Sur la forme, il évoque une «non-conformité du panneau d'affichage sur le chantier par rapport au permis de construire». D'après lui, il aurait dû stipuler ce qui doit être bâti alors qu'il ne mentionnerait que la construction «d'un ensemble cultuel et culturel».

Sur le fond, il tient à rappeler l'importance de «la laïcité de la république». Pour lui, «les officiels ne doivent pas aider les religions, quelles qu'elles soient». Or, il estime «qu'en vendant le terrain 10 euros le m2 à l'association des Musulmans de la Côte basque, la mairie lui a fait un cadeau».

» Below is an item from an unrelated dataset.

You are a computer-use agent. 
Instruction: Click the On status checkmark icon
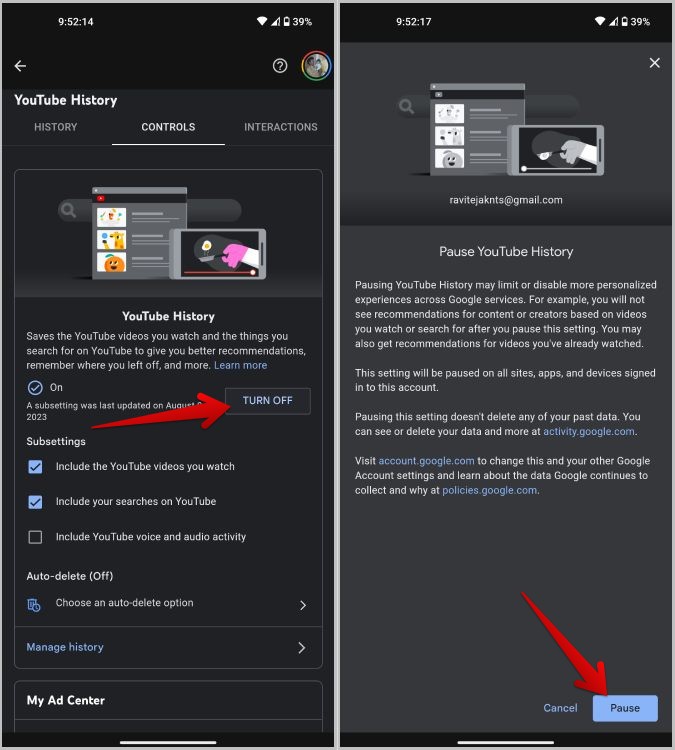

Architecturalement parlant, c'est surtout la construction du minaret qui le gêne. Idéologiquement aussi d'ailleurs, puisqu'il déclare être convaincu que «la mosquée de Bayonne n'est qu'un élément de l'établissement de l'Islam en Europe». Il dit également «ne pas comprendre, alors que des églises ont fait taire leurs cloches dans certaines villes pour ne pas déranger les riverains, qu'on puisse accepter d'être réveillé à 5 heures du matin par le muezzin».

Liberté de penser... et de culte

Interrogé sur ces propos, Abdou Diakhité, Bayonnais musulman, reste serein. Pour lui, «chaque homme est libre de penser ce qu'il veut. Réagir à des propos qui dérangent, donnerait de l'importance à ceux qui les ont énoncés».

Il précise qu'une mosquée a été demandée car «c'est un droit (...) Sinon, nous n'aurions rien exigé, même si nous payons nos impôts ici». Il pense qu'au-delà d'un lieu de culte pour les musulmans, la mosquée pourra également servir à recevoir, lors de journées portes-ouvertes, ceux qui se posent des questions sur l'Islam. Il parle notamment de la confusion faite entre Islam et Islamisme, «outil politique utilisé pour le pouvoir».

Pour ce qui est du muezzin à 5 heures du matin, il réplique «que les musulmans savent à quelle heure ils doivent aller à la mosquée ; ils n'ont pas besoin d'être appelés, surtout dans une contrée non musulmane (...) Nous savons ce qui peut déranger et l'Islam enseigne de ne pas offenser ses proches. En attendant la fin des travaux, nous nous retrouvons dans les sous-sols de la ZUP où nous ne gênons personne».

De son côté, Alexandre Courtois, l'un des associés du cabinet d'architectes chargé de la réalisation du bâtiment, qualifie la réaction du Comité de «minable». Il raconte que «ce n'est pas la première fois qu'il y a des réactions contre l'édification de la mosquée. (...) Nous avons même reçu des lettres de menaces». Il trouve «normal que les musulmans de la Côte basque aient leur lieu de culte».

Quant à la mairie de Bayonne, elle n'avait pas encore assez d'éléments hier concernant le recours déposé pour se prononcer.